Эта же мораль проявляется в западном искусстве. Обнажённая натура уже не считается грехом, если изображать её «художественно». Проще говоря, если нагую женщину выставить на обозрение в непристойной позе, то это – порнография, а если «обнажённую натуру» посыпать, скажем, лепестками роз или украсить декором, красиво задрапировать откровенные места, то это уже искусство. И большая часть человечества уже более трёхсот лет пытается уверить себя, что в этом и состоит отличие искусства от непристойности. В этом уверяет нас и автор романа «Лезвие бритвы» Иван Антонович Ефремов (1908–1972).
Одной из спекуляций гуманизма «возрождения» становится тема материнства – способность женщины продлить человеческий род, отдавая первенство сексуальным отношениям (по аналогии с животными). Здесь находятся истоки грядущего дарвинизма. Каков же тогда смысл человеческого существования, если его суть сводится только к получению максимального количества материальных и чувственных удовольствий (вкусная обильная пища, отдых (праздность), «здоровый» секс)? Только способностью к продлению рода можно оправдать существование отдельного индивидуума – в отсутствие Бога. Но, заметьте – при этом теряется общий смысл существования человечества (действительно – для чего оно на земле?), исчезает глубинный смысл жизни вообще. Именно поэтому в поздних философских течениях Запада так распространены философские теории существования.
Всё, что связано с продолжением рода, интимные отношения – утрачивает свой сакральный смысл, переходит из области скрытой и не подлежащей публичности, в область открытых массовых обсуждений, в литературу – поскольку «ничто человеческое не чуждо» человеку, в изобразительное искусство, в сферу развлечений…
И всё это происходит в противоположность целомудрию и непорочности , которые, вроде бы, по «логике» материализма, являются препятствиями к продолжению рода. Но логика, мы забываем об этом, понятие человеческое. Если посмотреть реально – в старой «дореволюционной» России – где существовали понятия «целомудрие» и «непорочность», были многодетные семьи – пять, шесть детей было почти нормой, нередко бывало по десять-двенадцать. К двадцать первому веку в России должно было насчитываться население в 600 миллионов человек! Потому что целомудрие, непорочность и материнство – это разные стороны одной сущности. Это отношение к интимной стороне жизни, как к своего рода таинству , непостижимому чуду зачатия нового человеческого существа, в которое Господь вселяет душу. Это не просто физиологический процесс, «аналогичный» созреванию картофеля, метанию икры и т. п., или «удовлетворение» естественной потребности. И не дать живой душе зародиться или погубить живую душу даже в зародыше – такой же грех, как убить живого человека… Даже сегодняшние кощунственные опыты по выведению «детей из пробирок» – это чудо не опровергают. Учёные – ведь всё равно, зная механизм, не знают, почему это происходит. Так же как не знают, почему люди умирают. От чего – знают, а почему нет…
Но, вернёмся в век тринадцатый. Нравственные категории всё меньше подходят для оценки произведений искусства. Поэтому картины мастеров эпохи «Возрождения» на библейские темы – не являются иконами. Они наполнены экспрессией и индивидуальностью авторов – человеческим эго, чувственностью, физиологичностью. Божественного в них, мягко говоря, очень мало.

=======

** Учебное задание 1 **
Переведите на английский язык предложение из текста документа: «Обнажённая натура уже не считается грехом, если изображать её «художественно».»
** Учебное задание 2 **
Ответьте на вопросы по тексту документа.
(a) В каком году родился автор романа «Лезвие бритвы»?
(b) Каким должно было быть население России к двадцать первому веку?
(c) В какой век предлагается вернуться в последнем абзаце?
** Учебное задание 3 **
Перепишите из текста документа фрагмент, который начинается словами «Одной из спекуляций» и заканчивается словами «философские теории существования.».
Приведённые далее данные — самостоятельный материал, с текстом документа не связанный.

** Записанные данные **

=======

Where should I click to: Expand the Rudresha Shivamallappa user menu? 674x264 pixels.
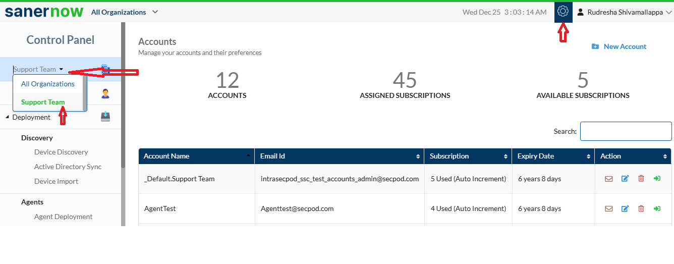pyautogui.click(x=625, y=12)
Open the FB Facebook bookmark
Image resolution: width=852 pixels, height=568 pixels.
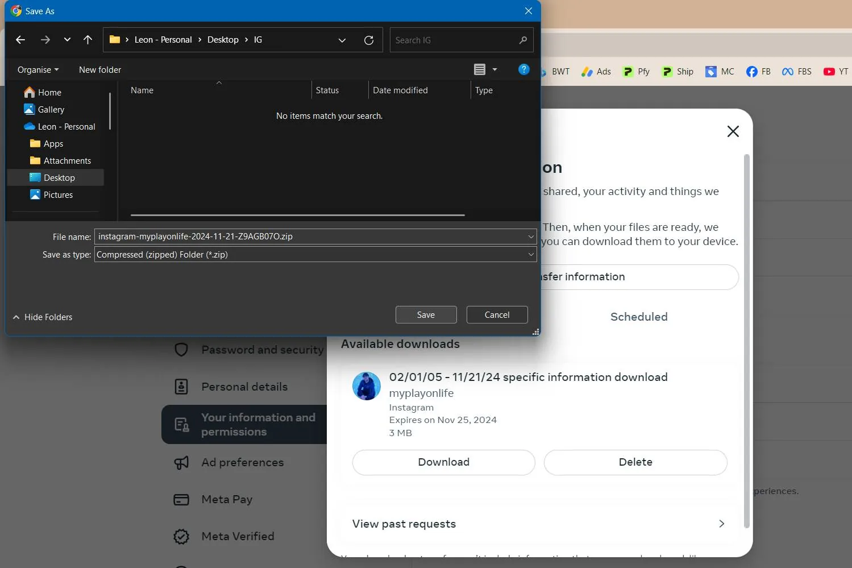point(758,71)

=======

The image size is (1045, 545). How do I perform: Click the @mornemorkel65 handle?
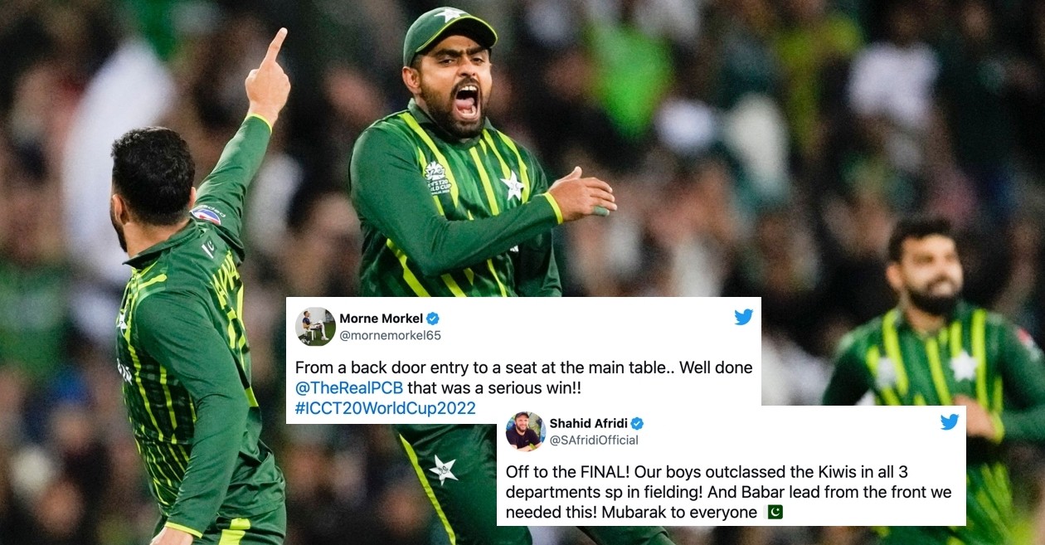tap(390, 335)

=======

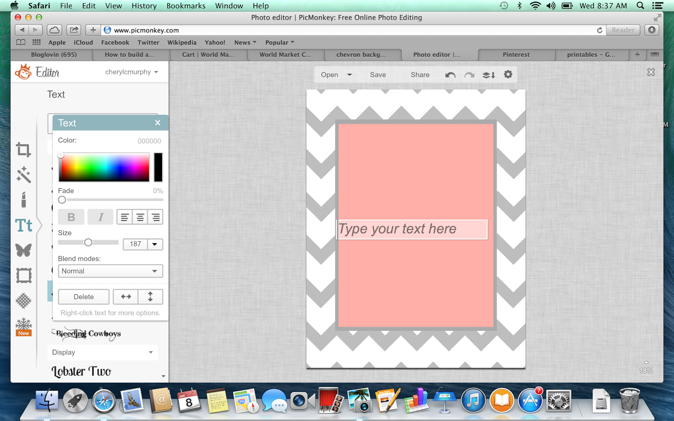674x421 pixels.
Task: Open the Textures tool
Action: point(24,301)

=======

** Ответ к заданию 1 **
The nude is no longer considered a sin if it is depicted "artistically."

** Ответ к заданию 2 **
(a) В 1908 году.
(b) 600 миллионов человек.
(c) В тринадцатый век.

** Ответ к заданию 3 **
Одной из спекуляций гуманизма «возрождения» становится тема материнства – способность женщины продлить человеческий род, отдавая первенство сексуальным отношениям (по аналогии с животными). Здесь находятся истоки грядущего дарвинизма. Каков же тогда смысл человеческого существования, если его суть сводится только к получению максимального количества материальных и чувственных удовольствий (вкусная обильная пища, отдых (праздность), «здоровый» секс)? Только способностью к продлению рода можно оправдать существование отдельного индивидуума – в отсутствие Бога. Но, заметьте – при этом теряется общий смысл существования человечества (действительно – для чего оно на земле?), исчезает глубинный смысл жизни вообще. Именно поэтому в поздних философских течениях Запада так распространены философские теории существования.